PROBLEM DETAILS - Please repeat exactly the lines below from the one containing "Cortica (102, 342)" down to the one containing "HÄR! (629, 2390)", both included, and nothing else.

DATA RECORDS -
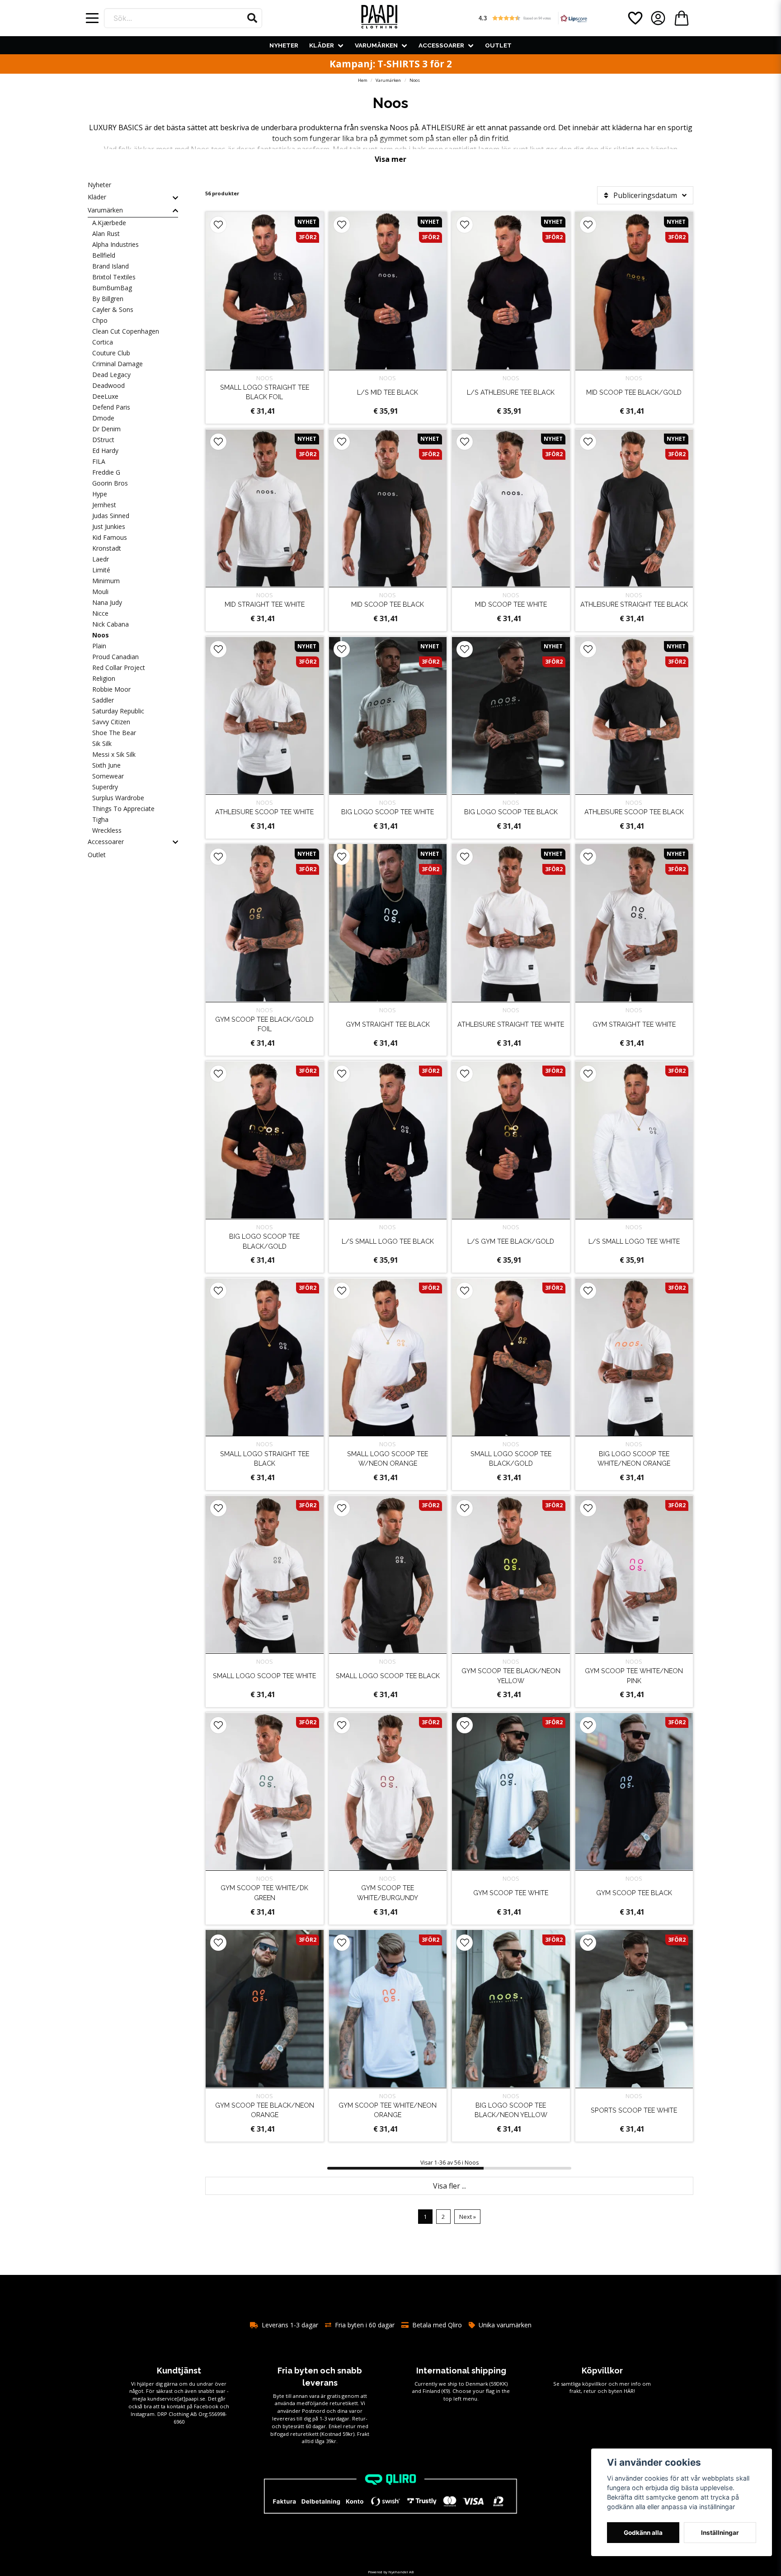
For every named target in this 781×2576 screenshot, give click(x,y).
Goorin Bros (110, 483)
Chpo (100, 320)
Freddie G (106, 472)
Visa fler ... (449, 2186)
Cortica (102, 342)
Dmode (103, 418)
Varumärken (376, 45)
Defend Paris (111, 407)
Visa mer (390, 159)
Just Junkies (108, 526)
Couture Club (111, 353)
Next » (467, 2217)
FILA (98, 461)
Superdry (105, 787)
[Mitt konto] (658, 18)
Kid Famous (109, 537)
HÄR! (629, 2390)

--

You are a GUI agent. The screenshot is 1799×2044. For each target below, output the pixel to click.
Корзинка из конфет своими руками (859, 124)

ANSWER TO THIS PROBLEM -
Cortica (102, 342)
Dmode (103, 418)
Varumärken (376, 45)
Defend Paris (111, 407)
Visa mer (390, 159)
Just Junkies (108, 526)
Couture Club (111, 353)
Next » (467, 2217)
FILA (98, 461)
Superdry (105, 787)
[Mitt konto] (658, 18)
Kid Famous (109, 537)
HÄR! (629, 2390)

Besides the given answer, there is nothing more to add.